Mirvetuximab Soravtansine as First Line in Treating Patients With Triple Negative Breast Cancer

Women's Triple-Negative First-Line Study: A Phase II Trial of Mirvetuximab Soravtansine in Patients With Localized Triple-Negative Breast Cancer (TNBC) With Tumors Predicted Insensitive to Standard Neoadjuvant Chemotherapy (NACT), Including a Lead-In Cohort to Establish Activity in Patients With Metastatic TNBC

This phase II trial studies how well mirvetuximab soravtansine works as first line in treating patients with triple negative breast cancer. Drugs used in chemotherapy, such as mirvetuximab soravtansine, work in different ways to stop the growth of tumor cells, either by killing the cells, by stopping them from dividing, or by stopping them from spreading.

Study Overview

• Status: Completed
• Conditions: Anatomic Stage II Breast Cancer AJCC v8; Anatomic Stage IIA Breast Cancer AJCC v8; Anatomic Stage IIB Breast Cancer AJCC v8; Anatomic Stage III Breast Cancer AJCC v8; Anatomic Stage IIIA Breast Cancer AJCC v8; Anatomic Stage IIIB Breast Cancer AJCC v8; Anatomic Stage IIIC Breast Cancer AJCC v8; Prognostic Stage II Breast Cancer AJCC v8; Prognostic Stage IIA Breast Cancer AJCC v8; Prognostic Stage IIB Breast Cancer AJCC v8; Prognostic Stage III Breast Cancer AJCC v8; Prognostic Stage IIIA Breast Cancer AJCC v8; Prognostic Stage IIIB Breast Cancer AJCC v8; Prognostic Stage IIIC Breast Cancer AJCC v8; Folate Receptor Alpha Positive; Anatomic Stage IV Breast Cancer AJCC v8; Prognostic Stage IV Breast Cancer AJCC v8; Estrogen Receptor Negative; HER2/Neu Negative; Progesterone Receptor Negative; Triple-Negative Breast Carcinoma
• Intervention / Treatment: Biological: Mirvetuximab Soravtansine

Detailed Description

PRIMARY OBJECTIVES:

• I. Determine if mirvetuximab soravtansine as a single agent is likely to induce response in at least 20% of patients with metastatic folate receptor (FR) alpha+ triple negative breast cancer (TNBC).
• II. Determine if mirvetuximab soravtansine as a single agent in the neoadjuvant setting will improve rates of excellent pathologic response (pathologic complete response [pCR]/residual cancer burden [RCB]-0 or RCB-I) from 5% to 20% in patients with high risk, chemotherapy insensitive, FRalpha+ TNBC.

SECONDARY OBJECTIVES:

• I. Determine the radiographic response rate as measured by ultrasound and/ or magnetic resonance imaging (MRI) (partial response + complete clinical response) for mirvetuximab soravtansine in chemotherapy insensitive, FRalpha

  + localized TNBC or using Response Evaluation Criteria in Solid Tumors (RECIST) criteria in patients with FRalpha+ advanced TNBC.

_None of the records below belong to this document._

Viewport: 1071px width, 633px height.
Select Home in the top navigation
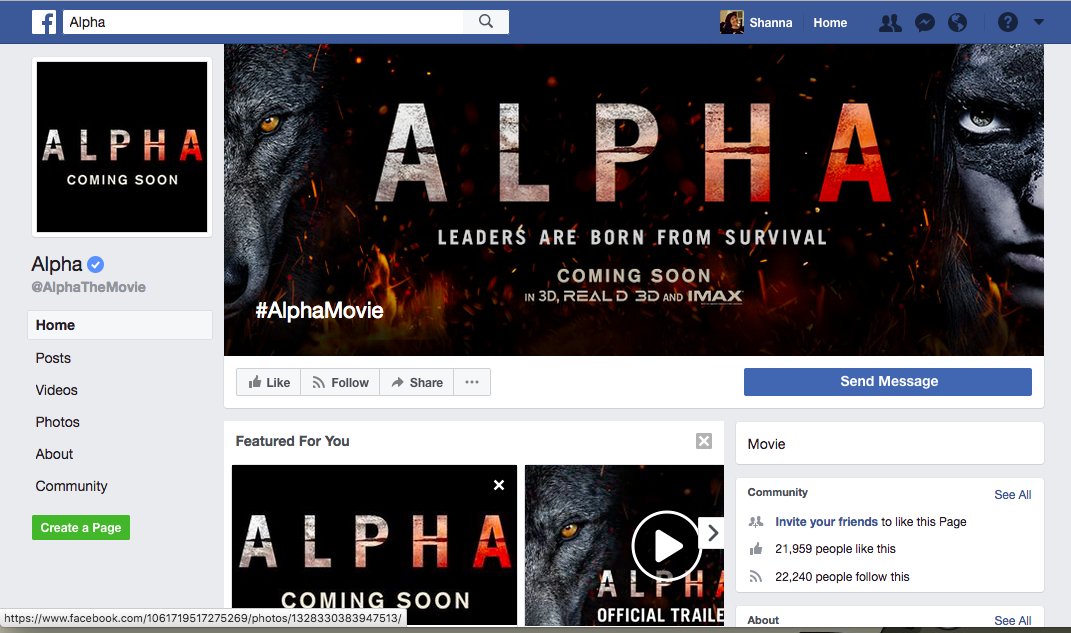click(830, 22)
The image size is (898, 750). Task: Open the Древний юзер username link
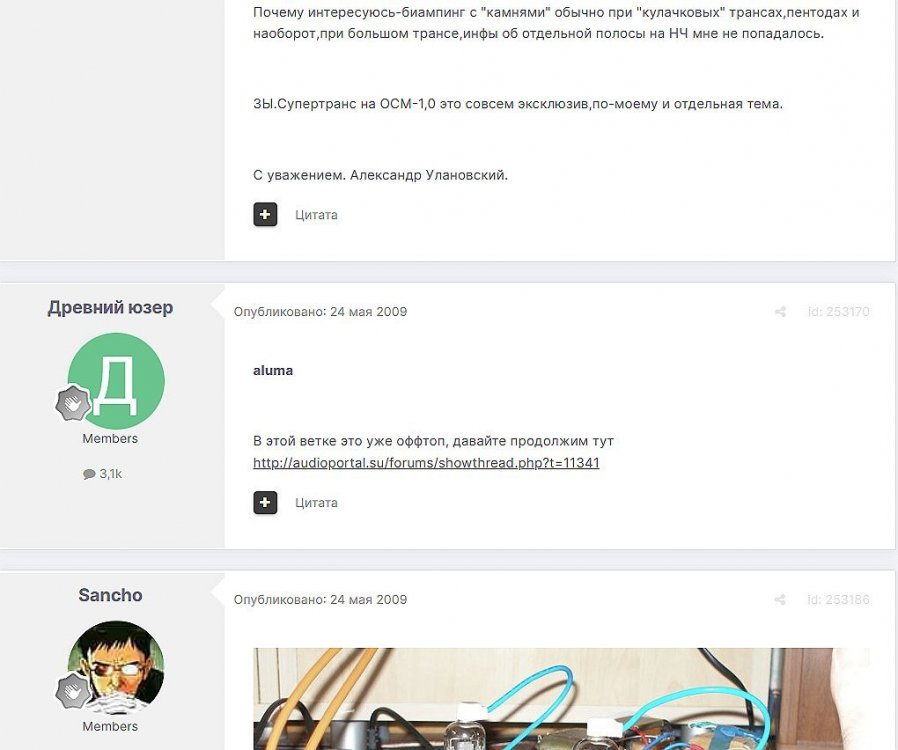111,307
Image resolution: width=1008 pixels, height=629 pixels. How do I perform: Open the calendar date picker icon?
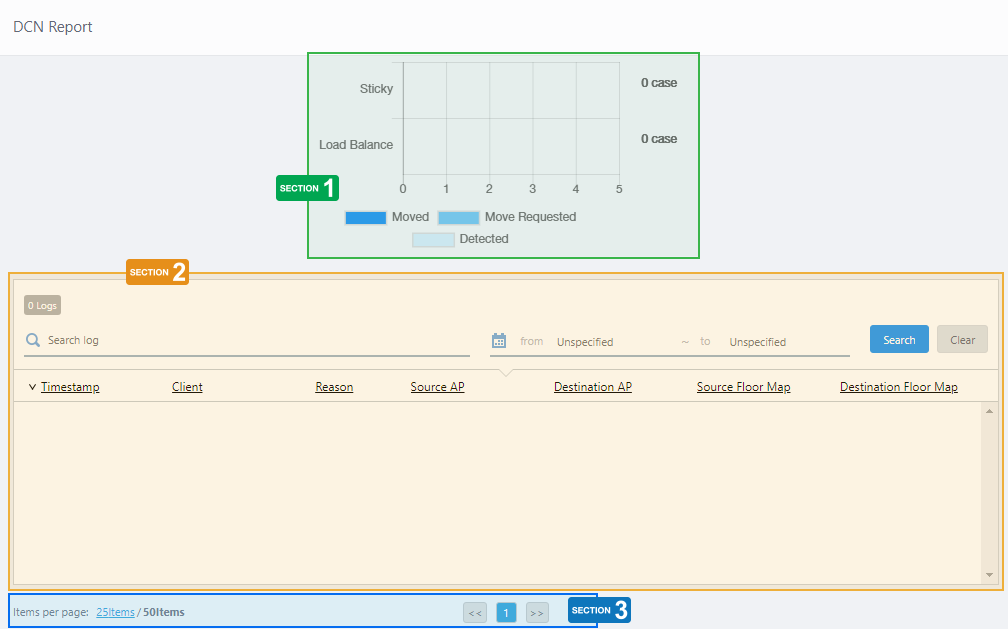(x=500, y=341)
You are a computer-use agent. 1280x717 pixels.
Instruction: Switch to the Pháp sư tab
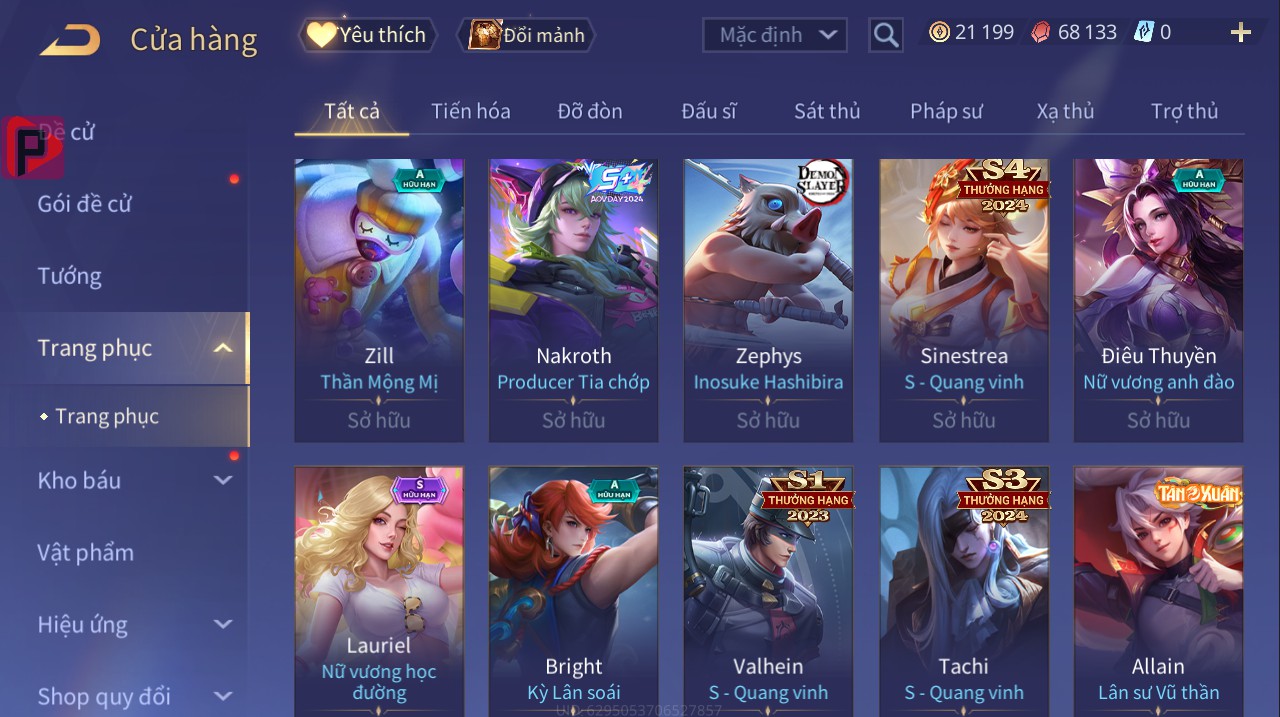click(946, 111)
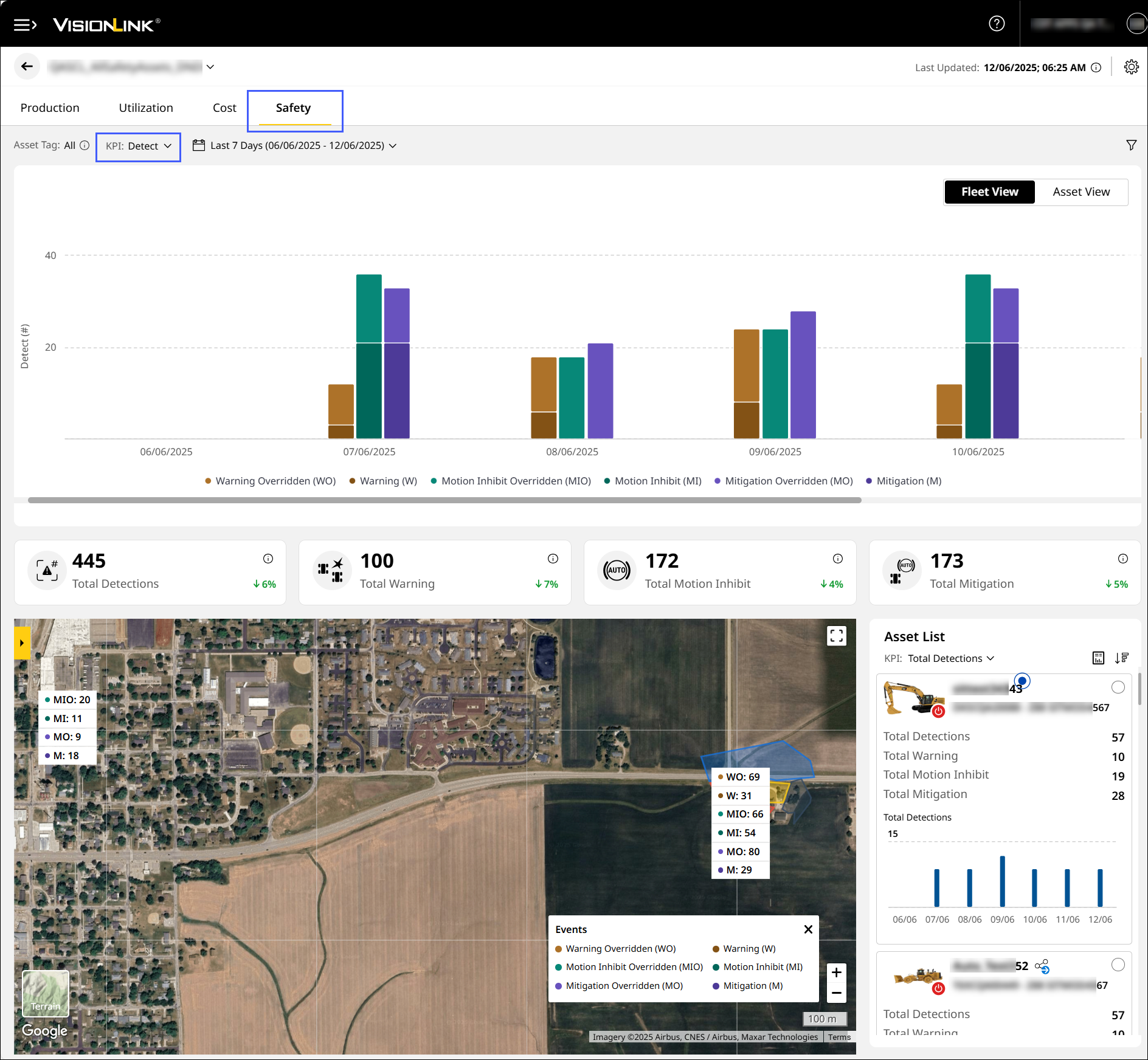
Task: Switch to Asset View
Action: (1081, 192)
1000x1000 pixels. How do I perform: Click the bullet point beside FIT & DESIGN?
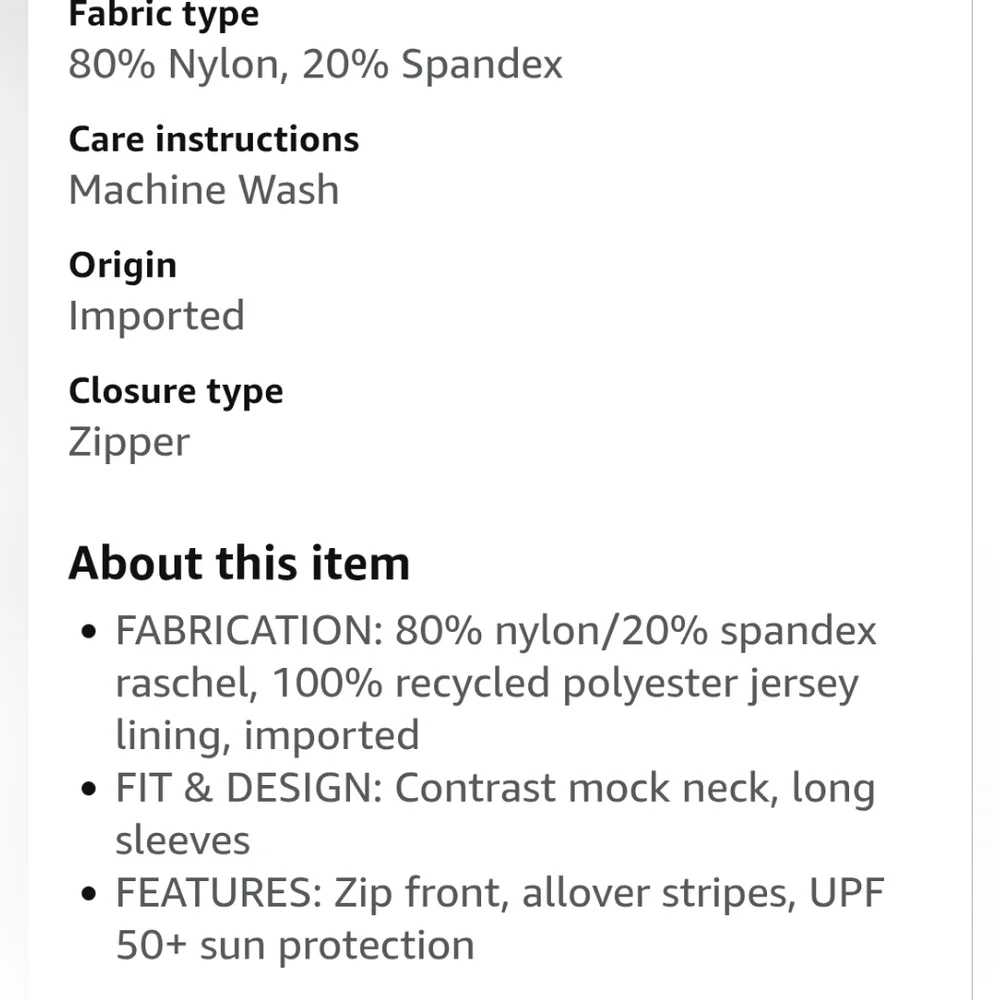(89, 789)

• II. Determine toxicity of 4 cycles of mirvetuximab soravtansine given in the neoadjuvant setting following anthracycline based therapy (Cohort B) and unrestricted cycles in patients receiving therapy in the advanced/metastatic setting (Cohort A).
• III. Determine disease free survival (DFS) at 3 years for patients treated with mirvetuximab soravtansine given in the neoadjuvant setting; progression free survival (PFS), duration of response (DOR) and overall survival at 3 years (overall survival [OS] at 3 years) in patients receiving therapy for advanced/ metastatic TNBC.
• IV. Compare disease response (as measured by pCR/RCB-I) in patients with FRalpha+ chemotherapy resistant disease treated on clinical trial with mirvetuximab soravtansine in the neoadjuvant setting to those with similar molecular features who receive standard taxane-based chemotherapy as the second phase of their NACT.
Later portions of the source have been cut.